▶ **Vorgegebener Text**
********
Bleientgiftung

In der aufschlussreichen Diskussion wurde die von Busse et al. (2009) durchgeführte Bleientgiftung bei Drogenabhängigen, die mit Blei belastet waren, von verschiedenen Arbeitsmedizinern abgelehnt bzw. sogar davor gewarnt (1). Als Ablehnungsgründe wurden u.a. „ernsthafte Nebenwirkungen“ der Chelattherapie genannt oder auch, dass bei Überschreiten des geltenden Grenzwerte für Blei (HBM II-Wert von 250 µg/L) nicht automatisch von einer Bleivergiftung auszugehen ist. Hier wurden als Beispiel auf gesunde Arbeiter hingewiesen, die auch bei Bleiwerten im Vollblut über 700 µg/ L keinerlei Symptome aufweisen würden.
********
▶ **Daten zur Aufgabe**
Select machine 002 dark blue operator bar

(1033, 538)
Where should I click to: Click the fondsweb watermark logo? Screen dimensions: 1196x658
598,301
********
Ab welchem Bleiwert im Vollblut zeigen gesunde Arbeiter laut dem vorgegebenen Text keinerlei Symptome?

Bei Werten über 700 µg/L.